Pretty much everyone has heard about the #MeToo movement and the empowered victims of sexual crimes. Although it was a movement that began in 2006, it only really gained momentum recently.
#MeToo has gained some criticism from several angles – one of which is the notion that men are put in the position where they can’t do anything. However, as Idris Elba put it, you only have something to fear if you have something to hide.
Unfortunately for us, we don’t have sex education classes, much less ones that cover the idea of consent. So that’s why I’m here!
Consent shouldn’t just be for sexual encounters, though. I think it’s key to include consent in every human interaction.
For example, hugging. My youngest sister isn’t a big fan of physical contact, and let’s be honest, quite a lot of people aren’t comfortable with it.
Instead of forcing people to hug, I usually ask them if they want to or watch their body language.
Yes, I know, it adds an extra step to social niceties; but would you rather be that overbearing ass who forces people into unwanted hugs and makes everyone uncomfortable?
Another thing that would be great would also be to ask for permission before doing anything to a friend that demands their emotional labour – things like ranting or venting, for instance.
Not everyone would appreciate suddenly being the dumping ground for someone’s feelings. It would be much better to first ask if it’s okay.
It’s always a good idea to check in with someone if they’re comfortable with something. The only people who don’t believe in checking in are the same people who think of it as political correctness instead of empathy, and brutal honesty instead of kind honesty.
On the flip side, it’ll also be good to practice having boundaries! Are you the one who prefers not to be hugged? Then say so – don’t accept unnecessary hugs if you don’t want them!
Be open about what you prefer and what you don’t. Not comfortable with something someone is doing or saying? Speak up about it (I know, easier said than done, but it does get better with time – especially if you have good friends who support you and understand that everyone has boundaries).
For parents out there, why not teach your children about consent from a young age? I know a pair of parents who don’t force their children to hug relatives and friends, and the little cuties offer handshakes and high fives instead as a substitute.
I wish this was a thing when I was a child, because I hated having to hug adults.
A child is a whole person on their own, and it isn’t fair to dismiss them just because they lack the skills and abilities of an adult.
They’re pretty much some of the most vulnerable members of society, and it’s every adult’s job to nourish their development (even if they’re not yours – it’s not hard to not be an asshole to a kid, you guys).
We should really, as a collective, start recognising that boundaries are healthy and perfectly natural. They should be encouraged.
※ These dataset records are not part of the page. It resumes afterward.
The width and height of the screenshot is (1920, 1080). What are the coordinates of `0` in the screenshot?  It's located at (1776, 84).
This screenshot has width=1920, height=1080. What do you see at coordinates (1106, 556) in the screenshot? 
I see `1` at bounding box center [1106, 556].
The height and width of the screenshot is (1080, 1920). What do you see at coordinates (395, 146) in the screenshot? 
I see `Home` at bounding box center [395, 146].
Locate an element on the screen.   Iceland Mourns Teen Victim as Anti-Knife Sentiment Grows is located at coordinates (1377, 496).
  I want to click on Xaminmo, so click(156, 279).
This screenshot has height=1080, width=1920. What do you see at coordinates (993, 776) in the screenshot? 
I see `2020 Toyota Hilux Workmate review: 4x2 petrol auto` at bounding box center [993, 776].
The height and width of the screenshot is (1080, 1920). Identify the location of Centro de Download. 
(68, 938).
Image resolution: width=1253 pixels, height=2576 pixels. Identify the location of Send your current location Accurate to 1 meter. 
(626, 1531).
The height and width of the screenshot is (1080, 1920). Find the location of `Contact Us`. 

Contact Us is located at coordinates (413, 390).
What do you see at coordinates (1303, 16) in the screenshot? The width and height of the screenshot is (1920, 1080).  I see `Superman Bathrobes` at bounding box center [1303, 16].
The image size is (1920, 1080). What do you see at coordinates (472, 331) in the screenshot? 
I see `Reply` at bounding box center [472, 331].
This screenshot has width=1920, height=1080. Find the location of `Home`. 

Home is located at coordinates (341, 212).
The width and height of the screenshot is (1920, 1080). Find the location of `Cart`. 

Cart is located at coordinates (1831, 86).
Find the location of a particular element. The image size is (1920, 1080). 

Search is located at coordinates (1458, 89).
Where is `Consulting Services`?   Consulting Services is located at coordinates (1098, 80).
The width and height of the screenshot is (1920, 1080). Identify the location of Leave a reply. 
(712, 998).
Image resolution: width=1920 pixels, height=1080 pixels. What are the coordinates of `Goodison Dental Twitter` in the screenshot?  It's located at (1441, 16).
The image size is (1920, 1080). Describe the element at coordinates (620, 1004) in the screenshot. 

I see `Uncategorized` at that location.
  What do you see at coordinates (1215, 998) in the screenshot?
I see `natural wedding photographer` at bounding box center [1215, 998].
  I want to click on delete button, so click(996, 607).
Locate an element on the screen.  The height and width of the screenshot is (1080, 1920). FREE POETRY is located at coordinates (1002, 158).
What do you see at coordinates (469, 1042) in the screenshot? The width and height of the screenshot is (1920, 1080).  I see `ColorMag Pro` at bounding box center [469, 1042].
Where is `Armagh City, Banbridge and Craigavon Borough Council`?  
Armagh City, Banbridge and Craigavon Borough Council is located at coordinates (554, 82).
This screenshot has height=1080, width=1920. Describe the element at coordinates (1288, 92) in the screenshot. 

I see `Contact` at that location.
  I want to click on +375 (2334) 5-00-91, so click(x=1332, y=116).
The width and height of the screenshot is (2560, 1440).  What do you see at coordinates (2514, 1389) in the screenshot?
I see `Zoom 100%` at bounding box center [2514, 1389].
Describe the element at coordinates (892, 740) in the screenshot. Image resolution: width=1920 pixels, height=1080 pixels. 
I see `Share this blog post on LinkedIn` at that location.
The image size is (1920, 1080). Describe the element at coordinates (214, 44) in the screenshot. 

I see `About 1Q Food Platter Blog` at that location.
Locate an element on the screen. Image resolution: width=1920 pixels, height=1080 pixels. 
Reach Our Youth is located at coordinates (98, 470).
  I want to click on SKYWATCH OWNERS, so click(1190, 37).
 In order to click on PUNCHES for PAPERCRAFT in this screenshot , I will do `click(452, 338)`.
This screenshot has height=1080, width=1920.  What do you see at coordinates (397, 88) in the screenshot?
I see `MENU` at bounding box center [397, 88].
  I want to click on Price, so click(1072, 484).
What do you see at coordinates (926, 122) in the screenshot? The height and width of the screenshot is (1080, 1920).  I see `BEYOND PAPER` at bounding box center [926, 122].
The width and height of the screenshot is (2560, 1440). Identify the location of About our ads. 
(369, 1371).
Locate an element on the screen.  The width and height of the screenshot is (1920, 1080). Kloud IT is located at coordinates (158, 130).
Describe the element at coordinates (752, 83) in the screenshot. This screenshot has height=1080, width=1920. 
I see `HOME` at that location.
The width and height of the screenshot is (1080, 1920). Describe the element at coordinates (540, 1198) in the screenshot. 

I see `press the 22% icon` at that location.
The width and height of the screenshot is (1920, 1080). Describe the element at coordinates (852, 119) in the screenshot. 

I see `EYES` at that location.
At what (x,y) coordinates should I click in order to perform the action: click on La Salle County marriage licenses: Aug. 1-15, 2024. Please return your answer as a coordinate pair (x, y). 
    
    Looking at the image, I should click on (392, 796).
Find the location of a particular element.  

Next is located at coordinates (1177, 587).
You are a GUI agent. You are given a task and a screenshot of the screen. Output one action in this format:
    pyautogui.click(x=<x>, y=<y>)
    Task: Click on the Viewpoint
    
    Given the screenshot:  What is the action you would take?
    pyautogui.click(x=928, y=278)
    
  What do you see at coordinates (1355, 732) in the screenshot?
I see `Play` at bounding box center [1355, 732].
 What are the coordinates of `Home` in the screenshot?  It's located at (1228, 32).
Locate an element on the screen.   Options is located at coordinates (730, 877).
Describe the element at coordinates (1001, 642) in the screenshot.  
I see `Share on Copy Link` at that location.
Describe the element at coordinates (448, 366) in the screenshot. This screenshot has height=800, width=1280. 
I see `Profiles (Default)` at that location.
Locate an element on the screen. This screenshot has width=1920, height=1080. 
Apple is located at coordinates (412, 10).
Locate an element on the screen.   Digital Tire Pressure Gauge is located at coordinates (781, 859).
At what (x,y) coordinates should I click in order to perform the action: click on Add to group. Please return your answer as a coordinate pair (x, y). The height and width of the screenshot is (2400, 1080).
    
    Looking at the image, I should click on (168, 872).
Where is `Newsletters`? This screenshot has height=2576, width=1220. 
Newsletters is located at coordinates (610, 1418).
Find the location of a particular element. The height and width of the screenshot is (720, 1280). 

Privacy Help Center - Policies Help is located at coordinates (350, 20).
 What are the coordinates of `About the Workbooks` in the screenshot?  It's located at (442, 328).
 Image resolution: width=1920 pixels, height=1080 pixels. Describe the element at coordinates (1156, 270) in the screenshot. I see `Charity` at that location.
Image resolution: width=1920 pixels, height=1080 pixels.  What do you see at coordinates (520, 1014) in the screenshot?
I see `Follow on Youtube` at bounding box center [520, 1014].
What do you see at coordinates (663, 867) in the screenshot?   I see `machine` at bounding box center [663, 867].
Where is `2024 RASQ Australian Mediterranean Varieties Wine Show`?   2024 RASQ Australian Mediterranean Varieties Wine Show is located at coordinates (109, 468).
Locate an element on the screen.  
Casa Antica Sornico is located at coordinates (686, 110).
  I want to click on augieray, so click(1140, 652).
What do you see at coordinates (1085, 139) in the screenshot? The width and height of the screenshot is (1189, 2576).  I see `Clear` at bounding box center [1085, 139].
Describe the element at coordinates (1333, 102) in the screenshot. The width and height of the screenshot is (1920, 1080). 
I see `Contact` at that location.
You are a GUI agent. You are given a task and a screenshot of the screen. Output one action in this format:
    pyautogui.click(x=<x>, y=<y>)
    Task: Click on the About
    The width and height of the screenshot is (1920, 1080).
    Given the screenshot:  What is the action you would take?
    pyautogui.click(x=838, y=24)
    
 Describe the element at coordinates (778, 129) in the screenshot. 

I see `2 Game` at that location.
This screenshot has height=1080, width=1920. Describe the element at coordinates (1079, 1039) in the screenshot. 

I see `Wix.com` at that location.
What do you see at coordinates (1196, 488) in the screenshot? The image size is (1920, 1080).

Instead of going along with something but resenting it, it’s much better to say no and find a good compromise.
Boundaries allow healthier relationships to form. Being able to tell someone that you are uncomfortable with something allows you to judge the mettle of your friendship.
For example, one of my friends asked my sister for years if he could hug her and she constantly said ‘no’, to which he respected. Eventually, after three years, she said ‘yes’ to him.
He never felt entitled to a hug from her. He respected her boundaries, and that made their relationship that much better.
On the flip side, we should also support those who have experienced some sort of boundary violation (sexual harassment, sexual assault, etc.). What they’ve gone through is bad enough.
It’s worse that Malaysia is a conservative country which considers sex as a taboo subject. It’s why we lack comprehensive sex education classes, save for the occasional don’t-have-sex-until-you’re-married talk. Frankly, it does absolutely nothing!
Victim shaming is definitely a problem here.
It would be a good idea to implement behaviours which respect the autonomy of other people, whilst reinforcing your own boundaries. It’s a first step to making the world a better place.